Beyond nature's base pairs: machine learning-enabled design of DNA-stabilized silver nanoclusters
Abstract
Sequence-encoded biomolecules such as DNA and peptides are powerful programmable building blocks for nanomaterials. This paradigm is enabled by decades of prior research into how nucleic acid and amino acid sequences dictate biomolecular interactions. The properties of biomolecular materials can be significantly expanded with non-natural interactions, including metal ion coordination of nucleic acids and amino acids. However, these approaches present design challenges because it is often not well-understood how biomolecular sequence dictates such non-natural interactions.

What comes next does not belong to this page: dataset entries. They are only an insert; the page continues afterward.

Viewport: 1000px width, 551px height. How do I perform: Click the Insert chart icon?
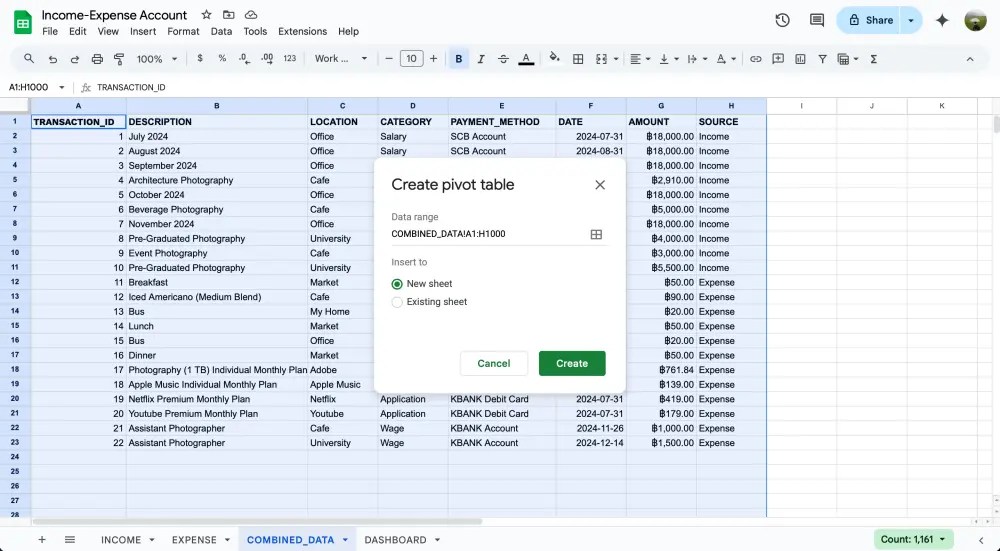800,59
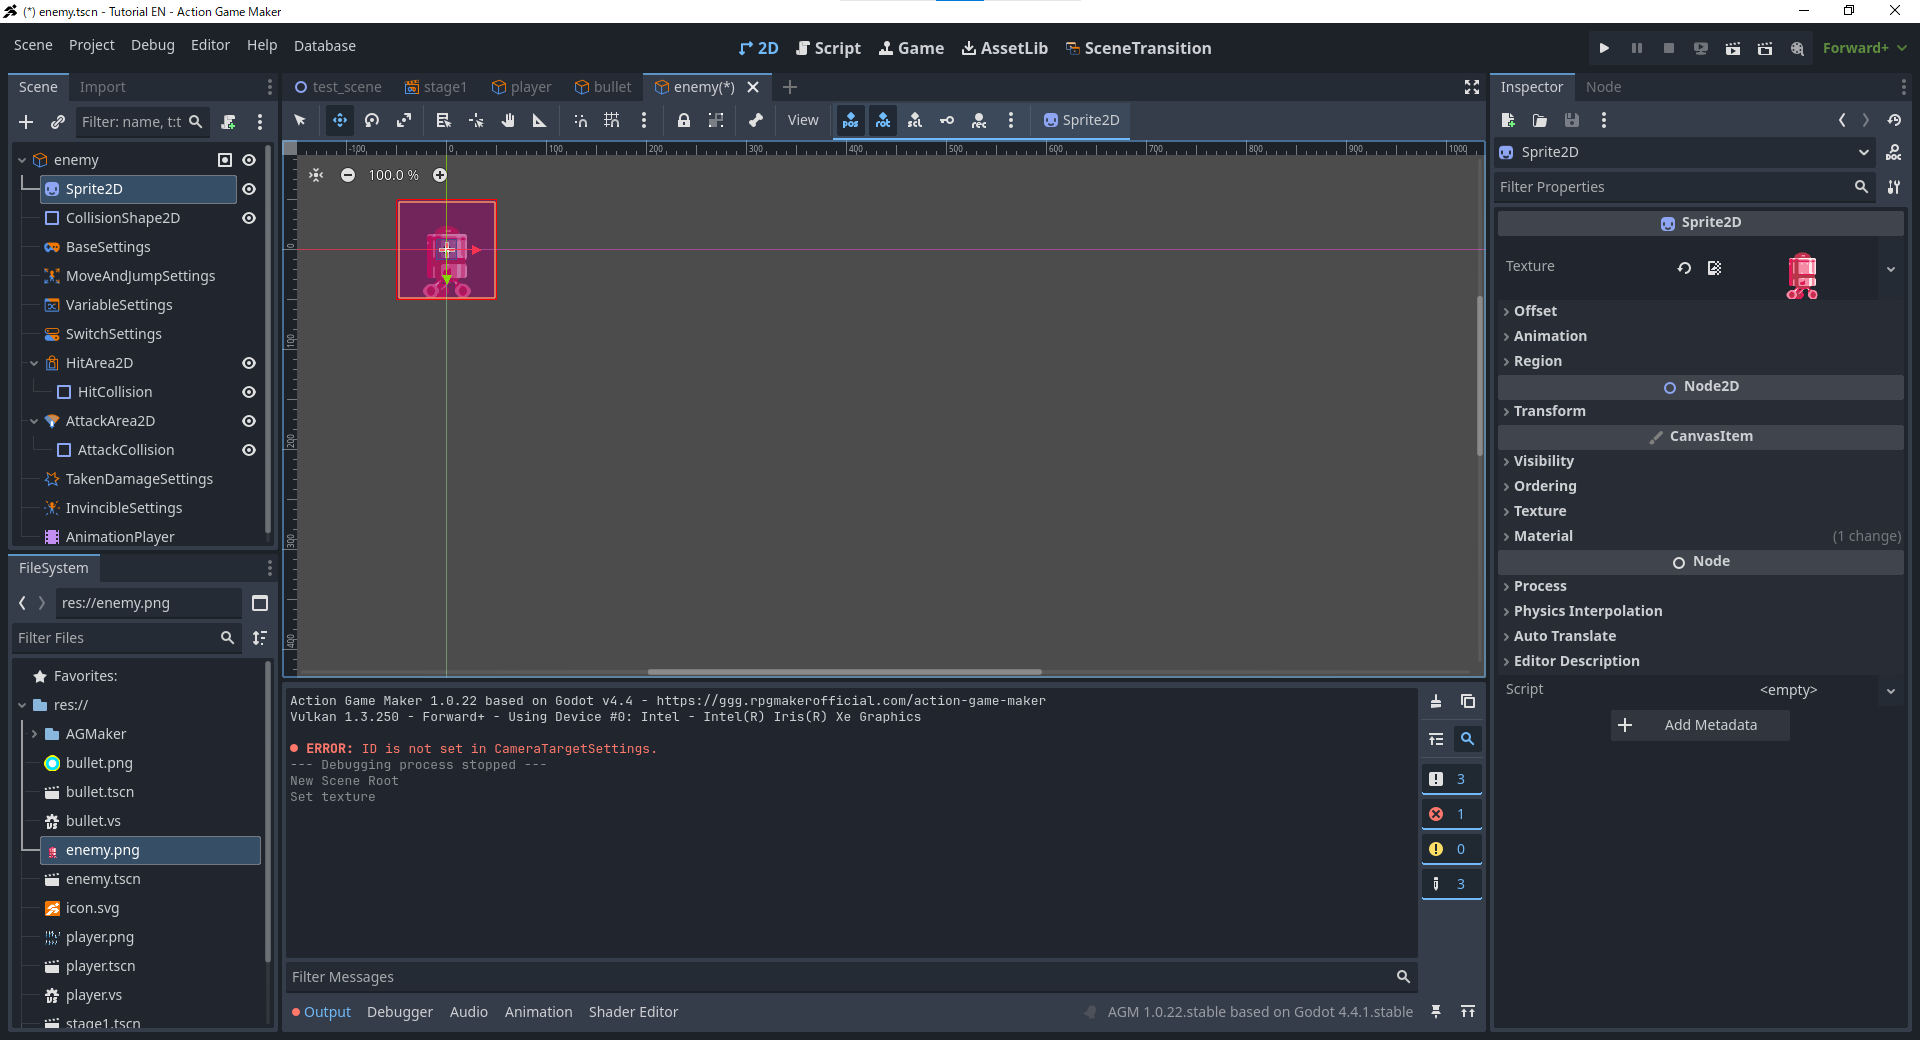The height and width of the screenshot is (1040, 1920).
Task: Open the Database menu
Action: click(324, 46)
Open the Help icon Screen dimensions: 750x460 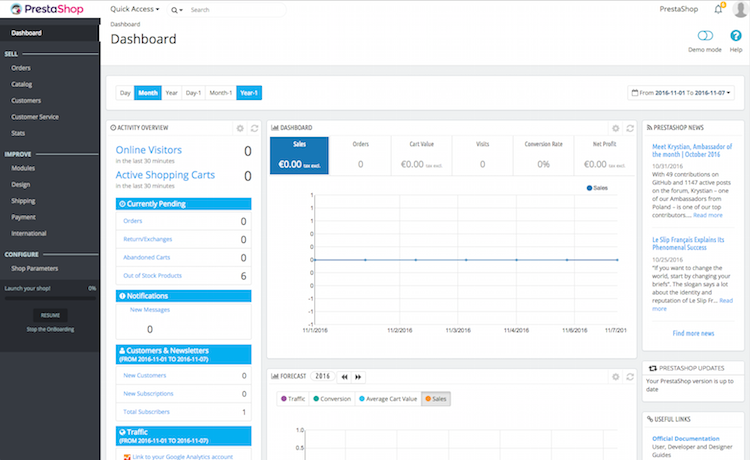tap(736, 37)
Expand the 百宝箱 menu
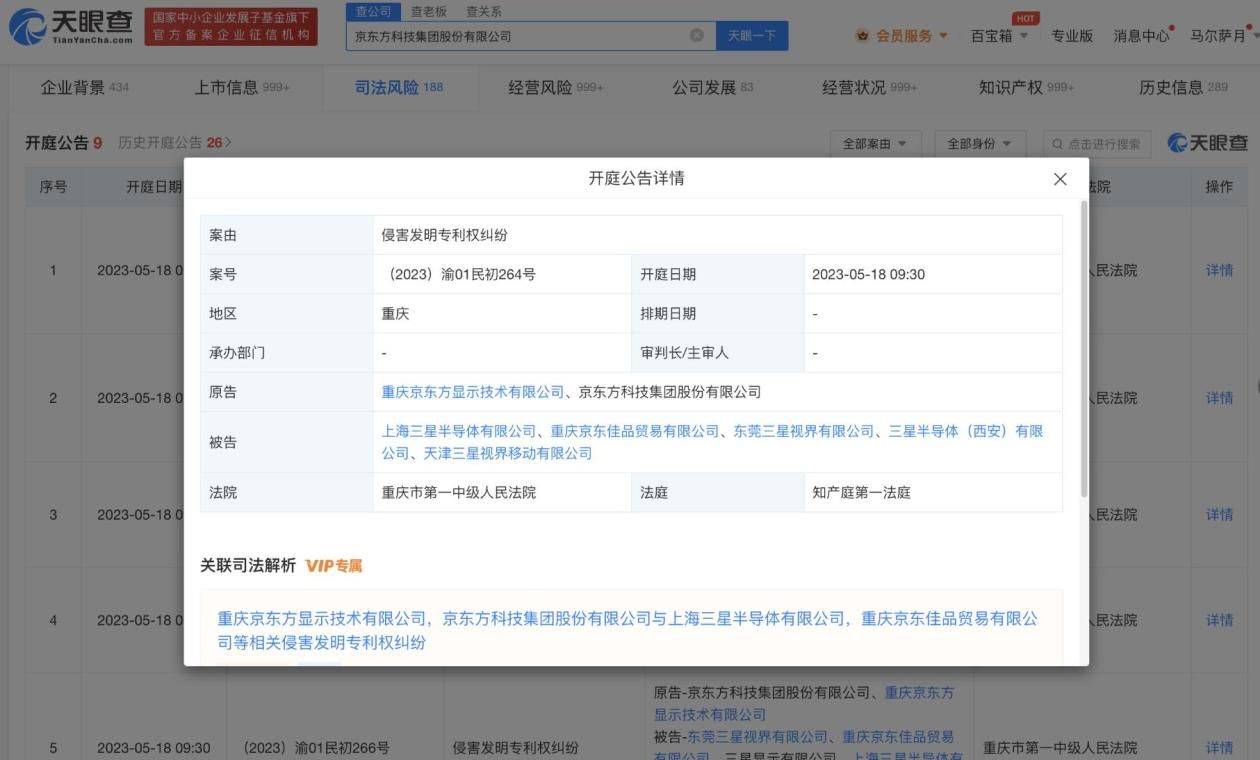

This Feature Article presents a case study in overcoming challenges in biomolecular materials with emerging approaches in data mining and machine learning for chemical design. We review progress in this area for a specific class of DNA-templated metal nanomaterials with complex sequence-to-property relationships: DNA-stabilized silver nanoclusters (AgN–DNAs) with bright, sequence-tuned fluorescence colors and promise for biophotonics applications. A brief overview of machine learning concepts is presented, and high-throughput experimental synthesis and characterization of AgN–DNAs are discussed. Then, recent progress in machine learning-guided design of DNA sequences that select for specific AgN–DNA fluorescence properties is reviewed. We conclude with emerging opportunities in machine learning-guided design and discovery of AgN–DNAs and other sequence-encoded biomolecular nanomaterials.